**ABOUT THIS EXERCISE**
This task calls for copying every line of the records that includes the word "will".

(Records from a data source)

....................

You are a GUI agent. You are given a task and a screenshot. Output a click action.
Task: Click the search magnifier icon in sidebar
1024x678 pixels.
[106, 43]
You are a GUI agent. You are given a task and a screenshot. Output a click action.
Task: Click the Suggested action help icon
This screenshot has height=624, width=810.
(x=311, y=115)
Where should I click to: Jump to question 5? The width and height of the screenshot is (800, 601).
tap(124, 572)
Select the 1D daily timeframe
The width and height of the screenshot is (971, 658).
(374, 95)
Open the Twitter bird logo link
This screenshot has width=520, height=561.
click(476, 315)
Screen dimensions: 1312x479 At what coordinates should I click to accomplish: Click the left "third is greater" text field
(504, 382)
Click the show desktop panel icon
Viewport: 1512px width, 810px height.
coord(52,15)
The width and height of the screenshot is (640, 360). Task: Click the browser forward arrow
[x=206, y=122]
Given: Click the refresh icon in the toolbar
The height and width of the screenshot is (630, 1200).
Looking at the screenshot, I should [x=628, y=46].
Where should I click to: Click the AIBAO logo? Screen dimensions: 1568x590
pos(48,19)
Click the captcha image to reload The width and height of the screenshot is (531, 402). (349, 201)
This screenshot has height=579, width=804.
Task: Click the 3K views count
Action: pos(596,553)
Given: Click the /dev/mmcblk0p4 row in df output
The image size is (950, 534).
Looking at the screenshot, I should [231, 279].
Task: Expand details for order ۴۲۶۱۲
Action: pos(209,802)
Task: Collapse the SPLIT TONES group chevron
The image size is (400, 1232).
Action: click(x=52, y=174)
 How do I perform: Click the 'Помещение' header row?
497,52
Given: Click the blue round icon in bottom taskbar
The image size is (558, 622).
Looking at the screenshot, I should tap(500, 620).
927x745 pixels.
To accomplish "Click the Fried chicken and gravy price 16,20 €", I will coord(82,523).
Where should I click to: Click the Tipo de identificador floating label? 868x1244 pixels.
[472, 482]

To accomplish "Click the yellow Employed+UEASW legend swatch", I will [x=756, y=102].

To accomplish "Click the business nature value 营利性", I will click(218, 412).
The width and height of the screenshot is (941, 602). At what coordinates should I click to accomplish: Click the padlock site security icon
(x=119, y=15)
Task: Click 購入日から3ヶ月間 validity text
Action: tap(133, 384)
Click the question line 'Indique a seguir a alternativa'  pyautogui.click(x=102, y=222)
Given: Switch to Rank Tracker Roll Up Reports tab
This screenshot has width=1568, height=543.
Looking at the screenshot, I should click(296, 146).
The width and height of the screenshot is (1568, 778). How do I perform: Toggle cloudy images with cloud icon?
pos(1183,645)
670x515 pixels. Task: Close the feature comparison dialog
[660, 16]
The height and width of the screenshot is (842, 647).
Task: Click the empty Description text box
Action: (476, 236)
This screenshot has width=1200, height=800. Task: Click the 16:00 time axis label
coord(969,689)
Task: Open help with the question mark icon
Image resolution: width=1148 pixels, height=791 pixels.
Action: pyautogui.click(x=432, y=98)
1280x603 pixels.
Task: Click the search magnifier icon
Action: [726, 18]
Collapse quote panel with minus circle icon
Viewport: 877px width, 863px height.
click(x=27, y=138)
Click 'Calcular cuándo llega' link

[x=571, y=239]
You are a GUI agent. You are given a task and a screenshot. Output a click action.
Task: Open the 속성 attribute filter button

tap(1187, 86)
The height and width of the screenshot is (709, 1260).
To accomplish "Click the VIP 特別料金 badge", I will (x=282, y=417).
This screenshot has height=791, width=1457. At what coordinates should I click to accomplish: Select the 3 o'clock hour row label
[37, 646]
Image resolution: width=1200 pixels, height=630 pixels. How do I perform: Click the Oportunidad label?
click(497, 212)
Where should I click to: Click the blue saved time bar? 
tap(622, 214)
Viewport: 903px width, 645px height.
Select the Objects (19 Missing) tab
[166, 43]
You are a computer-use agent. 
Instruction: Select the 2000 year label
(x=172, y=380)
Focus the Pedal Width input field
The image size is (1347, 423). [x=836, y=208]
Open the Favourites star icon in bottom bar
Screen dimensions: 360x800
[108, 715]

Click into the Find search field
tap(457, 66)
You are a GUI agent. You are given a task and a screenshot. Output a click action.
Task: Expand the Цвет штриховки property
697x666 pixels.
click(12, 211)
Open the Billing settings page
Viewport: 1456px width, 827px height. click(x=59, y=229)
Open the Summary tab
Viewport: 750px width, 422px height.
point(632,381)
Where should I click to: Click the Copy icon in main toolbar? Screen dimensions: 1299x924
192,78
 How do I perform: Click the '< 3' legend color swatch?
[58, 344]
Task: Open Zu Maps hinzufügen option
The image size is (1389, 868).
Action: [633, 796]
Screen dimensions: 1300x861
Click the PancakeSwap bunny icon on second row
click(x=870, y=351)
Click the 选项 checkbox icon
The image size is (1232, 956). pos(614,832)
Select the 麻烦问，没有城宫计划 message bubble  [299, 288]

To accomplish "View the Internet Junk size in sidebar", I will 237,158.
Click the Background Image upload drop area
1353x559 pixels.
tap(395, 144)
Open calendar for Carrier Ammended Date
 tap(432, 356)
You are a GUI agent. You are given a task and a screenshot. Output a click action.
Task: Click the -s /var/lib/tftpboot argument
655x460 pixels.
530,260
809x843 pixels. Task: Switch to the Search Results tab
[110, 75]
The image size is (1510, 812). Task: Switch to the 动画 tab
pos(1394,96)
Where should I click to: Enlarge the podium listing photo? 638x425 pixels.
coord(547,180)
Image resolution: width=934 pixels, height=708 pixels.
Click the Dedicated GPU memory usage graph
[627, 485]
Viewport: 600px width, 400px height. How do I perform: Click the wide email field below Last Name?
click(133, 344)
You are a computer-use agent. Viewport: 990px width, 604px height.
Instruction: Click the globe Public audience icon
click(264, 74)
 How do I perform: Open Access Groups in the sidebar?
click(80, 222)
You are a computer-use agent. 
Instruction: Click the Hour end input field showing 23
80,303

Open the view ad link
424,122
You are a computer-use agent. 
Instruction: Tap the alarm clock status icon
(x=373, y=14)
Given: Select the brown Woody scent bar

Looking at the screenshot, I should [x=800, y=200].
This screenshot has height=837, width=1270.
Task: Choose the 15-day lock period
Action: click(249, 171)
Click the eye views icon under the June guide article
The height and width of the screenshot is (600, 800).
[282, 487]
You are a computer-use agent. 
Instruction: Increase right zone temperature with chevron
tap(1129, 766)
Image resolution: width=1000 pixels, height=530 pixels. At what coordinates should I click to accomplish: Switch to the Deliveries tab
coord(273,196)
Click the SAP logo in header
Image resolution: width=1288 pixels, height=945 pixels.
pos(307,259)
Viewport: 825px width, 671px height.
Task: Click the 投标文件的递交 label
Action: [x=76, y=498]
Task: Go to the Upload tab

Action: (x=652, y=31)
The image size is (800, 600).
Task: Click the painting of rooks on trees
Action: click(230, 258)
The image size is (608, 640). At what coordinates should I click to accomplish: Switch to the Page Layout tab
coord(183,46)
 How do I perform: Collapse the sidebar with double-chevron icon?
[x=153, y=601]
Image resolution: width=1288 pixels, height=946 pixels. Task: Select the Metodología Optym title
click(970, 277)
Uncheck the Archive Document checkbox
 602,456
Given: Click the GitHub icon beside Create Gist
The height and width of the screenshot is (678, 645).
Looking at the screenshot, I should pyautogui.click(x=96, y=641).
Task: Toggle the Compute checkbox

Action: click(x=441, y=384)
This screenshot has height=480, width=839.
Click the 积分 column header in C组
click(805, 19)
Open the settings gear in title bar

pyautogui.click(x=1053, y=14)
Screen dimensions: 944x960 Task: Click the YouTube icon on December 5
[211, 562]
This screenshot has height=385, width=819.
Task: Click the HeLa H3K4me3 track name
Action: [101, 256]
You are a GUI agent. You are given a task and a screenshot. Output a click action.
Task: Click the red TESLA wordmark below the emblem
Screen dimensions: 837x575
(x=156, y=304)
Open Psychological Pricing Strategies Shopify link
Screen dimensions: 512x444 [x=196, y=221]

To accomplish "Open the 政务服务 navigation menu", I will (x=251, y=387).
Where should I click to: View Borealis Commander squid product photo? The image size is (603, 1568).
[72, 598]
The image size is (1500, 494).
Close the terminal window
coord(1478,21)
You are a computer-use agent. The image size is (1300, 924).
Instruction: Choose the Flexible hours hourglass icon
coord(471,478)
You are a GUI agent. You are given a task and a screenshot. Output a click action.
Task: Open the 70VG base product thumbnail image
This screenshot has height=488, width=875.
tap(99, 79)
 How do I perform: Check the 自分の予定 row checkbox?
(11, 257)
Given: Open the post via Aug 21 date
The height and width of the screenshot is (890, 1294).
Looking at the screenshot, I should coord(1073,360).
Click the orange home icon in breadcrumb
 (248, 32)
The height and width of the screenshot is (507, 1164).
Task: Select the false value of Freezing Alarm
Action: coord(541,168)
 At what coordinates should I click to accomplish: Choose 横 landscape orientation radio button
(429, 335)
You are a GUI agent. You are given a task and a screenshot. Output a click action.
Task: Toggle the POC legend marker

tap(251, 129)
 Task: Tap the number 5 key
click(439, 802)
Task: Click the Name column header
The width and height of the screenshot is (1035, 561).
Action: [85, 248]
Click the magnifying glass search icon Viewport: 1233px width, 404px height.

....................

**SOLUTION TO THIS PROBLEM**
To accomplish "Click the Fried chicken and gravy price 16,20 €", I will coord(82,523).
To accomplish "Click the yellow Employed+UEASW legend swatch", I will [x=756, y=102].
To accomplish "Click the business nature value 营利性", I will click(218, 412).
To accomplish "Click the VIP 特別料金 badge", I will (x=282, y=417).
To accomplish "View the Internet Junk size in sidebar", I will 237,158.
To accomplish "Open the 政务服务 navigation menu", I will (x=251, y=387).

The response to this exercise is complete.